Now it was time to prepare for the big pitch. We had about 20 minutes to get ready while the rest of the conference trickled into the main room to watch the finals and the keynote speaker. I thought Wrapify had an advantage because of his presentation abilities and the fact that he was offering a unique and compelling advertising solution to a room full of marketers. We flipped a coin to determine who would go first, heads meant GoShare was first, it was heads. I tried to focus on the fact that it was a great opportunity to share my excitement with a room full of people to keep from being nervous. During the presentation, I had tunnel vision, I don’t remember much except the fact that I tried really hard not to make eye contact with anyone in particular. Getting off the stage was a huge relief. Now it’s James’s turn. He walked up confidently and got started. Then something went wrong. He was unable to use the clicker to move onto the next slide in his presentation, he froze. It took him about 20-30 valuable seconds to regain his thought process and continue on with his presentation without the use of his slides. When his three minutes was up, I could see the disappointment on his face. A technical difficulty caused him to mess up what was normally a very good presentation. Advantage GoShare. The audience started voted before the keynote speaker began talking. We would have to wait until after the keynote was over to learn who won. It was the longest keynote ever! During the keynote James plead with the organizers to let him pitch again as he felt embarrassed by his first run. He had every right to be mad. When the keynote was finished I anxiously waited to hear the results of the voting. Right when I thought they were announcing the winner they instead announced that Wrapify would have a chance to pitch again, and that they were going to keep the voting polls open until he was done. Great!

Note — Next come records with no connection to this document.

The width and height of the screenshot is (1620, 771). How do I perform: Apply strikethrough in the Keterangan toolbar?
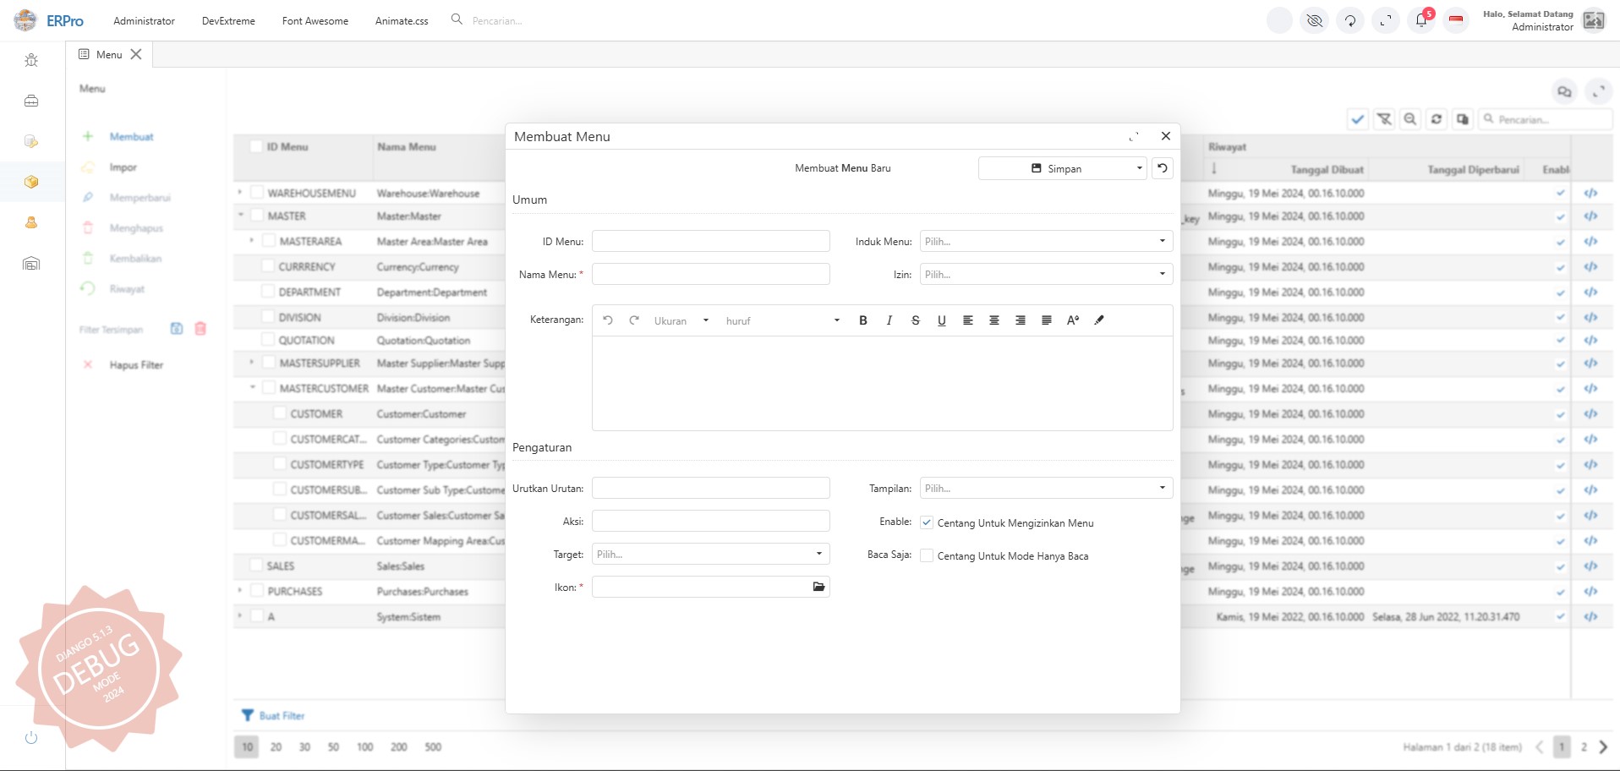915,320
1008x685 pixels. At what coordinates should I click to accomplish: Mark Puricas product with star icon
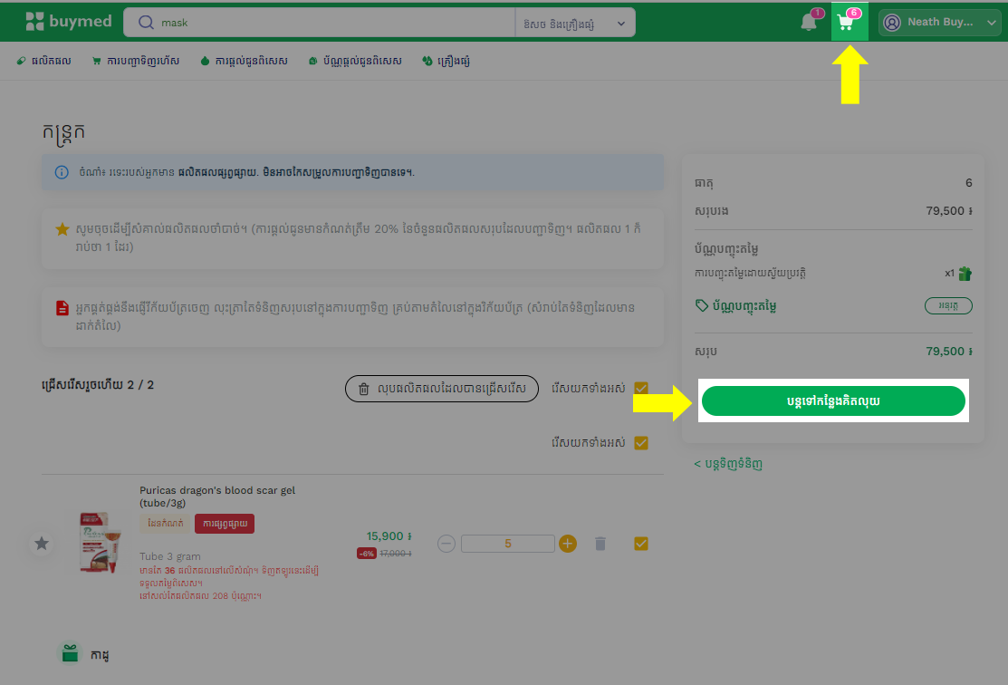click(42, 544)
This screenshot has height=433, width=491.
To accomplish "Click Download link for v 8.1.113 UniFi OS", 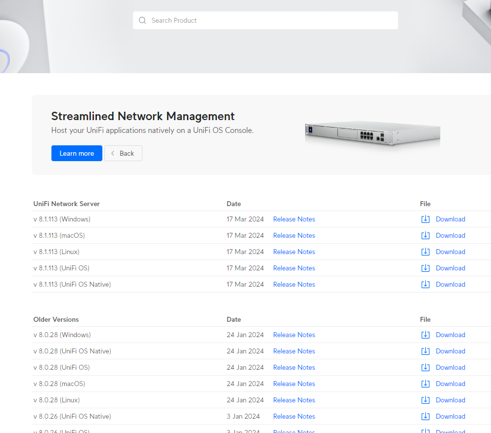I will pos(450,268).
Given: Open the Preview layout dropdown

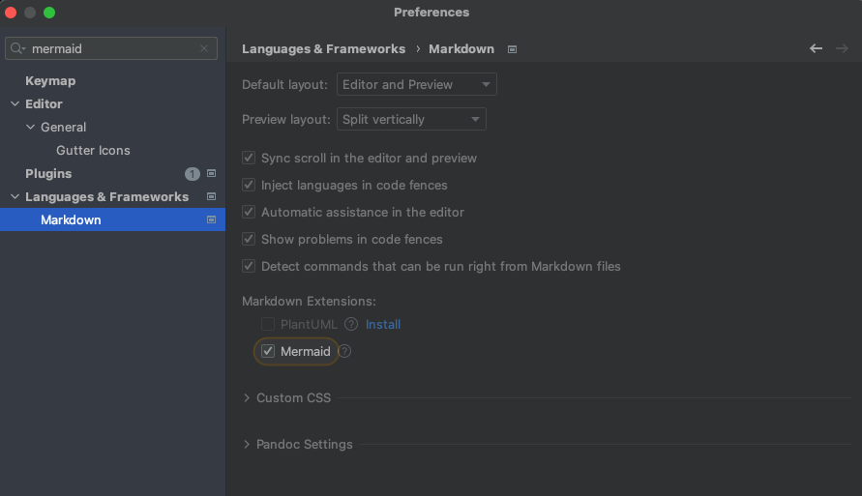Looking at the screenshot, I should coord(411,120).
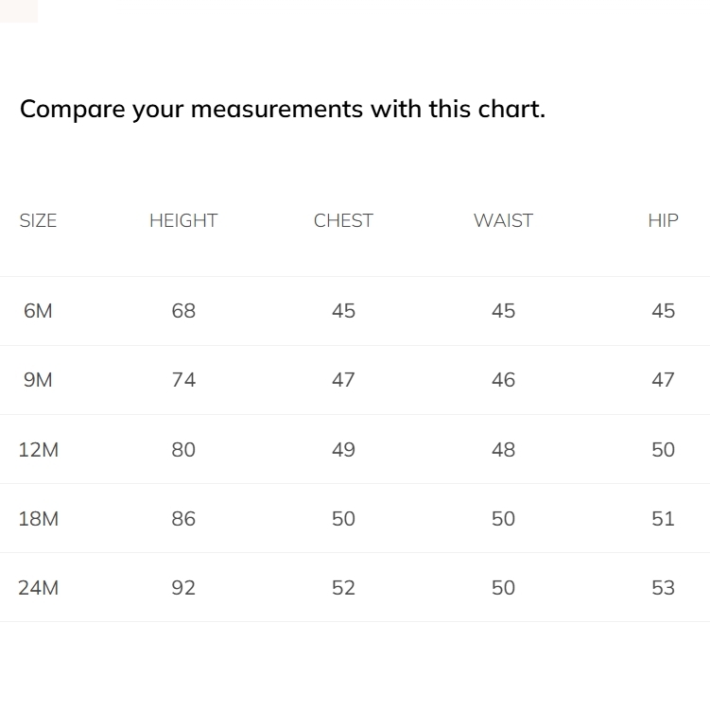Image resolution: width=710 pixels, height=709 pixels.
Task: Click the 'Compare your measurements' heading text
Action: tap(282, 109)
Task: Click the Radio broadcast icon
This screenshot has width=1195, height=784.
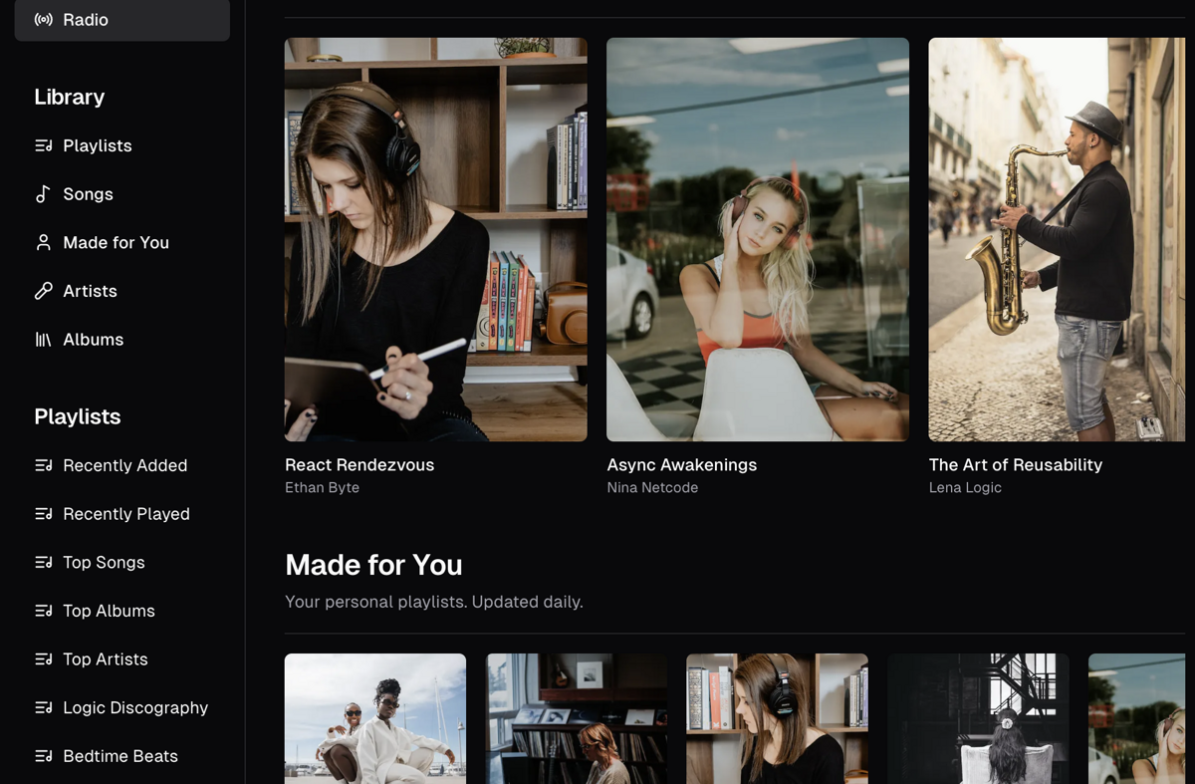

James went on to deliver his presentation flawlessly with the help of a working clicker and his power point slides. I didn’t know what to expect at this point. Did he win the marketers over with his pitch, or was it too late? Finally, the voting period ending and the sponsor of the event went on stage to announce the winner, GoShare!!! What an amazing sound to hear. All that hard work and now some glory and recognition. It was an incredibly humbling experience.  Thank you to everyone who helped us get to this point!